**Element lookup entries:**
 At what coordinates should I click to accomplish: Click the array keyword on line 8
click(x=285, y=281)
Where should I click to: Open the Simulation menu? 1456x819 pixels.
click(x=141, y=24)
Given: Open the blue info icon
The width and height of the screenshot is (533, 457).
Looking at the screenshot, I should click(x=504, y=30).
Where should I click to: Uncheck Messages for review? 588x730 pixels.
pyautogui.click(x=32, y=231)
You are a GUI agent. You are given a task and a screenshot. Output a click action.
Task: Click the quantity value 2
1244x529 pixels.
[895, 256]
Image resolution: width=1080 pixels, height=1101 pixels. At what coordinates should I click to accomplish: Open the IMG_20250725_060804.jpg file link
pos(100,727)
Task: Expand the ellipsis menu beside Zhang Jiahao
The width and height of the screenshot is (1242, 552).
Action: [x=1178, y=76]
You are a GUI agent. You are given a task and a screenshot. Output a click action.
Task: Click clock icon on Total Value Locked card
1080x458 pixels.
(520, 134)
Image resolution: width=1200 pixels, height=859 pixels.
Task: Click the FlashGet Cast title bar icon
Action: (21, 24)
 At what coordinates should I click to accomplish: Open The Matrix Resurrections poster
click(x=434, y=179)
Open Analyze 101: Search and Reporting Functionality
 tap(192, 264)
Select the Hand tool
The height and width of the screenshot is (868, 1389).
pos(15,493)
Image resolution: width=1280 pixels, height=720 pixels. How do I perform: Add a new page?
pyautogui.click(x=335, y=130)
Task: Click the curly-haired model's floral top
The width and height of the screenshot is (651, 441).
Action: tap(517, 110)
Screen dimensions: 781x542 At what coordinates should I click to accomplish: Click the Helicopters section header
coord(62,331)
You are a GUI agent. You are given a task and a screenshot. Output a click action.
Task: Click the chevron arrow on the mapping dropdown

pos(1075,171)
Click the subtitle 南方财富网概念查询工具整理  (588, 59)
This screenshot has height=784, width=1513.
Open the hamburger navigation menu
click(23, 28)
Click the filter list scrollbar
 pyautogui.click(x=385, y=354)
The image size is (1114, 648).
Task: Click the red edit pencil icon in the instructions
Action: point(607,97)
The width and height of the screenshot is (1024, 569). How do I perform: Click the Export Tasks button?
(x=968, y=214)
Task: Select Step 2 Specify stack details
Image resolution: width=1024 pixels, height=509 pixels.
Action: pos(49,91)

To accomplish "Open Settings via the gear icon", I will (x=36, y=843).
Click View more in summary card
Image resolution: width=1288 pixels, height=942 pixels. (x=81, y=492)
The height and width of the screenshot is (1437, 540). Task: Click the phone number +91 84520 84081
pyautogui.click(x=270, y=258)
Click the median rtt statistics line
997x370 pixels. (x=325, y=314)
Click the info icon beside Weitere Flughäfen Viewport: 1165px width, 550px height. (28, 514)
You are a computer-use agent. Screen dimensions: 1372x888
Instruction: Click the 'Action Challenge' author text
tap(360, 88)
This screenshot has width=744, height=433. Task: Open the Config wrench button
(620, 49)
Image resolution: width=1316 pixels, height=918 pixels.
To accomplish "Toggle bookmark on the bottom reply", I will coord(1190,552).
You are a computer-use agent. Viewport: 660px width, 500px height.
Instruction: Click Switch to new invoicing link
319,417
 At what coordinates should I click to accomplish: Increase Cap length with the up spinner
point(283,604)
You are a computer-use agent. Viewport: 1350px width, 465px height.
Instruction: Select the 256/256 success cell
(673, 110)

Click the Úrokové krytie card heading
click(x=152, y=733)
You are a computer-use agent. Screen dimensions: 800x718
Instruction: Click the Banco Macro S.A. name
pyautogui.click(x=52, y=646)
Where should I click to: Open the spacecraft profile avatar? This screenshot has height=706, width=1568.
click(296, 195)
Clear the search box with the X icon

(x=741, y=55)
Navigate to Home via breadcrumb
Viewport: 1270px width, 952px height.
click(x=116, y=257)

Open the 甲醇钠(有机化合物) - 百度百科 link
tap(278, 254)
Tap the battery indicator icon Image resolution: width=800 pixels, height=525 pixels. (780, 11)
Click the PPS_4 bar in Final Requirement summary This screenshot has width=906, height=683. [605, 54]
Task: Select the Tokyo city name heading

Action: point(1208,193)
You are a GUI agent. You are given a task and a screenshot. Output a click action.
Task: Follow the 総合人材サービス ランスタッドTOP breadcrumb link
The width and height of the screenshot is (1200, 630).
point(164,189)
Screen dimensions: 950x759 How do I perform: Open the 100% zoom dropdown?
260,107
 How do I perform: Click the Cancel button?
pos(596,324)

**EXERCISE TASK:** Lay out every line of the entries above as a numbered list, leaving out the blank lines.

**EXERCISE OUTPUT:**
1.  At what coordinates should I click to accomplish: Click the array keyword on line 8
2. click(x=285, y=281)
3. Where should I click to: Open the Simulation menu? 1456x819 pixels.
4. click(x=141, y=24)
5. Given: Open the blue info icon
6. The width and height of the screenshot is (533, 457).
7. Looking at the screenshot, I should click(x=504, y=30).
8. Where should I click to: Uncheck Messages for review? 588x730 pixels.
9. pyautogui.click(x=32, y=231)
10. You are a GUI agent. You are given a task and a screenshot. Output a click action.
11. Task: Click the quantity value 2
12. 1244x529 pixels.
13. [895, 256]
14. Image resolution: width=1080 pixels, height=1101 pixels. At what coordinates should I click to accomplish: Open the IMG_20250725_060804.jpg file link
15. pos(100,727)
16. Task: Expand the ellipsis menu beside Zhang Jiahao
17. The width and height of the screenshot is (1242, 552).
18. Action: [x=1178, y=76]
19. You are a GUI agent. You are given a task and a screenshot. Output a click action.
20. Task: Click clock icon on Total Value Locked card
21. 1080x458 pixels.
22. (520, 134)
23. Image resolution: width=1200 pixels, height=859 pixels.
24. Task: Click the FlashGet Cast title bar icon
25. Action: (21, 24)
26.  At what coordinates should I click to accomplish: Open The Matrix Resurrections poster
27. click(x=434, y=179)
28. Open Analyze 101: Search and Reporting Functionality
29.  tap(192, 264)
30. Select the Hand tool
31. The height and width of the screenshot is (868, 1389).
32. pos(15,493)
33. Image resolution: width=1280 pixels, height=720 pixels. How do I perform: Add a new page?
34. pyautogui.click(x=335, y=130)
35. Task: Click the curly-haired model's floral top
36. The width and height of the screenshot is (651, 441).
37. Action: tap(517, 110)
38. Screen dimensions: 781x542 At what coordinates should I click to accomplish: Click the Helicopters section header
39. coord(62,331)
40. You are a GUI agent. You are given a task and a screenshot. Output a click action.
41. Task: Click the chevron arrow on the mapping dropdown
42. pos(1075,171)
43. Click the subtitle 南方财富网概念查询工具整理  (588, 59)
44. This screenshot has height=784, width=1513.
45. Open the hamburger navigation menu
46. click(23, 28)
47. Click the filter list scrollbar
48.  pyautogui.click(x=385, y=354)
49. The image size is (1114, 648).
50. Task: Click the red edit pencil icon in the instructions
51. Action: point(607,97)
52. The width and height of the screenshot is (1024, 569). How do I perform: Click the Export Tasks button?
53. (x=968, y=214)
54. Task: Select Step 2 Specify stack details
55. Image resolution: width=1024 pixels, height=509 pixels.
56. Action: pos(49,91)
57. To accomplish "Open Settings via the gear icon", I will (x=36, y=843).
58. Click View more in summary card
59. Image resolution: width=1288 pixels, height=942 pixels. (x=81, y=492)
60. The height and width of the screenshot is (1437, 540). Task: Click the phone number +91 84520 84081
61. pyautogui.click(x=270, y=258)
62. Click the median rtt statistics line
63. 997x370 pixels. (x=325, y=314)
64. Click the info icon beside Weitere Flughäfen Viewport: 1165px width, 550px height. (28, 514)
65. You are a computer-use agent. Screen dimensions: 1372x888
66. Instruction: Click the 'Action Challenge' author text
67. tap(360, 88)
68. This screenshot has width=744, height=433. Task: Open the Config wrench button
69. (620, 49)
70. Image resolution: width=1316 pixels, height=918 pixels.
71. To accomplish "Toggle bookmark on the bottom reply", I will coord(1190,552).
72. You are a computer-use agent. Viewport: 660px width, 500px height.
73. Instruction: Click Switch to new invoicing link
74. 319,417
75.  At what coordinates should I click to accomplish: Increase Cap length with the up spinner
76. point(283,604)
77. You are a computer-use agent. Viewport: 1350px width, 465px height.
78. Instruction: Select the 256/256 success cell
79. (673, 110)
80. Click the Úrokové krytie card heading
81. click(x=152, y=733)
82. You are a computer-use agent. Screen dimensions: 800x718
83. Instruction: Click the Banco Macro S.A. name
84. pyautogui.click(x=52, y=646)
85. Where should I click to: Open the spacecraft profile avatar? This screenshot has height=706, width=1568.
86. click(296, 195)
87. Clear the search box with the X icon
88. (x=741, y=55)
89. Navigate to Home via breadcrumb
90. Viewport: 1270px width, 952px height.
91. click(x=116, y=257)
92. Open the 甲醇钠(有机化合物) - 百度百科 link
93. tap(278, 254)
94. Tap the battery indicator icon Image resolution: width=800 pixels, height=525 pixels. (780, 11)
95. Click the PPS_4 bar in Final Requirement summary This screenshot has width=906, height=683. [605, 54]
96. Task: Select the Tokyo city name heading
97. Action: point(1208,193)
98. You are a GUI agent. You are given a task and a screenshot. Output a click action.
99. Task: Follow the 総合人材サービス ランスタッドTOP breadcrumb link
100. The width and height of the screenshot is (1200, 630).
101. point(164,189)
102. Screen dimensions: 950x759 How do I perform: Open the 100% zoom dropdown?
103. 260,107
104.  How do I perform: Click the Cancel button?
105. pos(596,324)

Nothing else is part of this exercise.